Dreigeteilter Hyperion

- Am Ende öffnet sich die Tür, die Schauspieler entfliehen in die dunkle Nacht: Freiheit den Herzen - Hölderlin mit Happy-End. Der Schiller-Schützling, dessen allzu liebendes Inneres sich im Metrum der Antike bis zum Wahnsinn zerriss, wird im Studio der Münchner Otto-Falckenberg-Schule Nutznießer und Opfer einer modernen Anziehungskraft. Wie Hölderlin einst schrieb, so pocht es auch heute manch Ungestümem in den Adern - nur fehlen dem die schönen Worte. "Ich bin nichts mehr, ich lebe nicht mehr gerne", poetelt der Jeans- und Turnschuhträger nun durch den alten Dichter, erkennt dann: "Zum Hasse nicht, zur Liebe bin ich", und ist froh - Hölderlin im Baukastenprinzip.

In einem 70-minütigen Bühnenabend, den er nur nach "Hyperion" benennt, in dem er sich aber vieler Hölderlin-Werke bedient, spaltet Regisseur Philipp Becker (3. Jahrgang) das Selbst seines launenhaften Titelhelden entdrei: Felix Mühlen, Lukas Turtur und Diego Valsecchi bemühen sich abwechselnd, manchmal chorisch um die Gunst Diotimas, der profanisierten Göttin Hölderlins, lächelnd gespielt von Hanna Eichel.
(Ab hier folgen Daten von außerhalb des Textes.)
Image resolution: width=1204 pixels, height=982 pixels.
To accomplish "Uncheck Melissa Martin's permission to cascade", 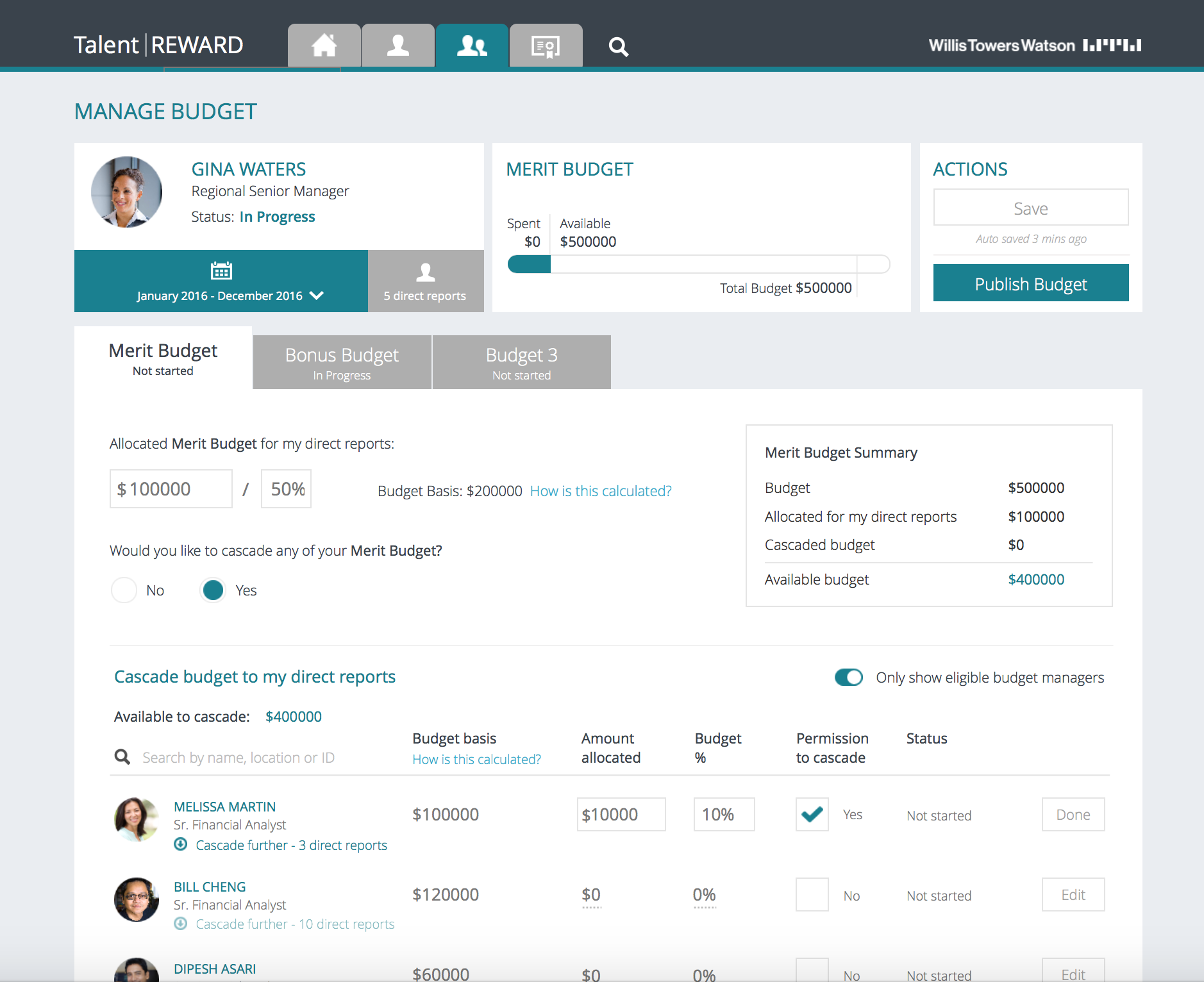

Becker konzentriert alles auf den inneren Monolog, kein Bühnenbild, das seinen braven Wahnsinn stören könnte. Nur eine Band, Nebrasska, die mischt sich launisch ins Ich, zwischen gedämpfter Geige und Trommelwirbel.

Ebenso isoliert wie die Menschen steht hier auch die Literatur auf der Bühne. Geschichts- und somit haltlos fließen die wohlgeformten Sätze dahin. Nur einmal traut sich Becker eine Stellungnahme, und die ist problematisch. Hölderlins Vaterlandsverse wurden vom Nationalsozialismus missbraucht; bei Becker stecken sie in hohen Stiefeln und militärisch gebrüllten Parolen - als kritischer Kommentar zu isoliert. Unverhohlen vage heißt der reduzierte Abend denn auch "Hyperion - ein Hölderlinprojekt": Ein jugendlich paradoxes Lebensgefühl zwischen Melancholie und Rebellion steht in seinem Mittelpunkt. Und ebenso paradox endet die Misere von einem, der die Ruhe suchte: in einem lauten Ska-Konzert.

Am 29. und 30. Oktober, Dachauer Straße 114, Karten: 089/ 23 33 70 82.